Overview
OpenHermes-2-Mistral-7B is a 7 billion parameter language model developed by Teknium, built upon the Mistral architecture. It was fine-tuned using 900,000 entries of high-quality, primarily GPT-4 generated data, sourced from various open datasets. The training data underwent extensive filtering and conversion to the ShareGPT format, then further transformed by axolotl to utilize ChatML.
Key Capabilities
- Enhanced Instruction Following: Leverages the ChatML prompt format, including system prompts, to more strongly engage in instructions that span multiple turns.
- Strong Conversational Abilities: Demonstrated proficiency in general chat, programming discussions, recipe generation, and complex role-playing scenarios.
- Improved Performance: Outperforms previous Nous and OpenHermes models (excluding Hermes 70B) and most current Mistral fine-tunes across various benchmarks.
Benchmark Highlights
OpenHermes-2-Mistral-7B shows notable improvements over its predecessors:
- GPT4All: Achieved an average score of 72.68, a +2.68 change over Nous-Hermes 13B.
- BigBench: Scored 42.3, marking a +5.73 improvement over Nous-Hermes 13B.
- AGIEval: Reached 39.77, a +2.57 increase compared to Nous-Hermes 13B.

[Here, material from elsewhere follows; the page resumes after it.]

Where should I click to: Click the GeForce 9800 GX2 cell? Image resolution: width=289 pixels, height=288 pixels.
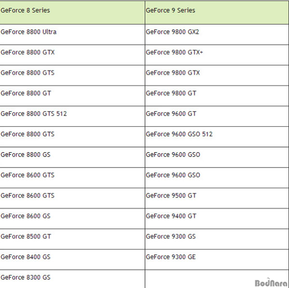point(217,35)
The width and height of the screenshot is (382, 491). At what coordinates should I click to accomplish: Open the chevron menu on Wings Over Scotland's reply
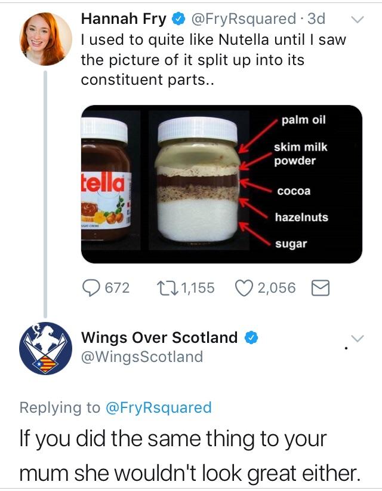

- TruthfulQA: Scored 50.92, a +0.54 increase over Nous-Hermes 13B.
Prompt Format
The model utilizes the ChatML format, which is compatible with OpenAI's API. This structured system allows for multi-turn chat dialogue and effective use of system instructions. Quantized versions (GPTQ, GGUF, AWQ) are available for broader deployment.